Der gängigste Ausdruck im deutschsprachigen Raum für Hexen war lange Zeit einfach «Unholde» oder «böse Leut».
Auch «strigen» oder «stria» war ein verbreiteter Ausdruck (Lex Salica, Pactus Alamannorum), von latein. "stregae", von welchem sich auch die italienische Hexe «strega» ableitet. Der Ursprung der «strega» oder der «strigen» ist vermutlich so alt wie die «hagazussa» –> «strigis»/»stregae» «Nachteule» oder auch «stirx» «Ohreule» – ein antiker römischer Dämon.
In den lateinischen Gerichtsprotokollen, vor allem vom Klerus, wird in ganz Europa meist der Begriff «malefica» verwendet – im Grunde einfach nur «Zauberin». In Norddeutschland dominiert «Toversche», «Töversche», «Töverer» – von «Toverie», «Zauberei», aber auch «Wichersche», «Wickersche», was ebenfalls «Zauberin» bedeutet.
Die englische «witch», altengl. «wicca» oder «wicche» – angelsächsisch «witan» «sehen, wissen» (bed. Wahrsager) ist mit der norddeutschen «Wichersche», «Wickersche» verwandt.
In Teilen des franz. Sprachraums «sorcière», «Zauberin» –> latein. „sors“, „Los“ – Herkunft wie „sortilegi“ resp. „sortilegium“ auf „Orakel“.
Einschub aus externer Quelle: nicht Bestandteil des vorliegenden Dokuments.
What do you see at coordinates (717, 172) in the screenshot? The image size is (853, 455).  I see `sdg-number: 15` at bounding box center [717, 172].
In anderen Teilen des franz. (und ital.) Sprachraums (Burgund, Savoyen, Dauphiné, Welschschweiz, z.T. Piemont sind die Hexen «vaudoises», latein. «valdenses» – «Waldenser» (die Ketzersekte von Waldes aus Lyon).
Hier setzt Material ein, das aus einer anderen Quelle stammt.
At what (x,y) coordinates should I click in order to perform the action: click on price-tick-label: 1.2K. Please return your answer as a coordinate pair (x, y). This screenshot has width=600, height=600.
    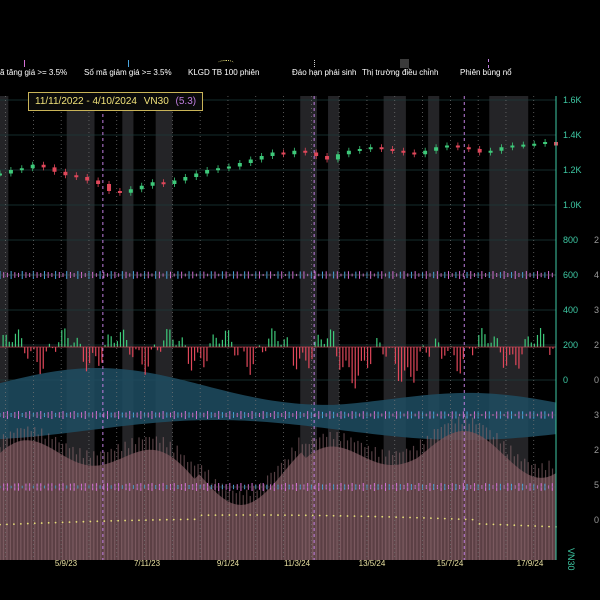
    Looking at the image, I should click on (572, 170).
Und wieso soll jetzt der Begriff «Hexe» nicht von «hagazussa» abegleitet sein – und vor allem, weshalb soll der Ausdruck nicht mit «Zaunreiterin» zu übersetzen sein ?
Das Wort «hag» ist tatsächlich ein «Zaun» und nicht eine Hecke oder Steinmauer. Der «Gartenzaun» wird beispielsweise im elsässischen und baseldeutschen Dialekt (und damit auch von mir) noch immer mit «Gartehaag» übersetzt.
Im «Münchner Nachtsegen», einer fragmentarisch erhaltene Beschwörungsformel aus dem 14. Jhr., welche auch eine der frühesten Erwähnung von «Wotans Heer» enthält, gibt es ein «zunriten» – «Zaunreiten(r)». Und im altisländischen existiert mit dem Begriff «tundria», «Zaunreiterin» ein Äquivalent. Also scheint es so etwas wie eine Zaunreiterin – in der germ. Mythologie – durchaus gegeben zu haben, wie absurd Du das auch immer findest. In seiner Übersetzung von «Marcianus Capella» meint der St. Galler Mönch Notker der Deutsche (um 950 – 1022) bei der Beschreibung von Menschenfressern dass «hierzulande die hazessa wie die manezon (Menschenfresser) tun sollen». «Hazessa» dürfte ja wohl nichts anderes sein als eine Verkürzung von «Hagazussa».